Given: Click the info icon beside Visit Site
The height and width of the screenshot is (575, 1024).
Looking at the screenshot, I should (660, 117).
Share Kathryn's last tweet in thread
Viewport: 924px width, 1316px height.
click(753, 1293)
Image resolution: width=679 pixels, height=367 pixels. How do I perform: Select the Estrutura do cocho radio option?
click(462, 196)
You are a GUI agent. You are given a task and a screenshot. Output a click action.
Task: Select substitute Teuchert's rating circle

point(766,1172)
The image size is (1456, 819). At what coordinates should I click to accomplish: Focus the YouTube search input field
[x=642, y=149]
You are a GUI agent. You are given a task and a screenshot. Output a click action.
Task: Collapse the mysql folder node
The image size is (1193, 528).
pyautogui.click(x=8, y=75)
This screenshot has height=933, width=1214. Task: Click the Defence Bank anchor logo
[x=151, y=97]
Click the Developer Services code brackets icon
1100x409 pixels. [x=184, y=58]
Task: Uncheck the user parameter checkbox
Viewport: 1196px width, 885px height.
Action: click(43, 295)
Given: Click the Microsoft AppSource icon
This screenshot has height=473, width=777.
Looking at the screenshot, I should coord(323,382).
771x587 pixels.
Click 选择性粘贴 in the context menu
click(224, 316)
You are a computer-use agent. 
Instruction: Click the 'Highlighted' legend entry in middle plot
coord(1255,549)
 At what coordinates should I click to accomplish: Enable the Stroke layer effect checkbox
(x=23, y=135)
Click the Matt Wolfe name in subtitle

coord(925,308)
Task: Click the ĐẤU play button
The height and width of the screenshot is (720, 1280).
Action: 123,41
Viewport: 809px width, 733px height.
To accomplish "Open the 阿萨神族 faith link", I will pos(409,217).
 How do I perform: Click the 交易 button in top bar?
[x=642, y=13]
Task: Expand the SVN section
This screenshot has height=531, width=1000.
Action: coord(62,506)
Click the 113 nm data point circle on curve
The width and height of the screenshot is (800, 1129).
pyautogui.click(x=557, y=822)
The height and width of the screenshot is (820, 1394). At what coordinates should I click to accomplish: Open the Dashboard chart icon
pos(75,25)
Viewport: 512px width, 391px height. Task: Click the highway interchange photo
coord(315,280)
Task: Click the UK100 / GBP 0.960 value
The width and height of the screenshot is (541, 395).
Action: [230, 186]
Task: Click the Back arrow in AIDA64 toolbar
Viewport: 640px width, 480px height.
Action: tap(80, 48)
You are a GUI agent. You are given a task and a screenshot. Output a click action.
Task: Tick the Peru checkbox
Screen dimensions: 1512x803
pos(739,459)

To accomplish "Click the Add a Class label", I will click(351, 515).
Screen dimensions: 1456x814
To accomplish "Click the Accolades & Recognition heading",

▶ **YOUR GOAL**: Count each line of the material that includes "will", and reply with only the count.

▶ **ANSWER**: 2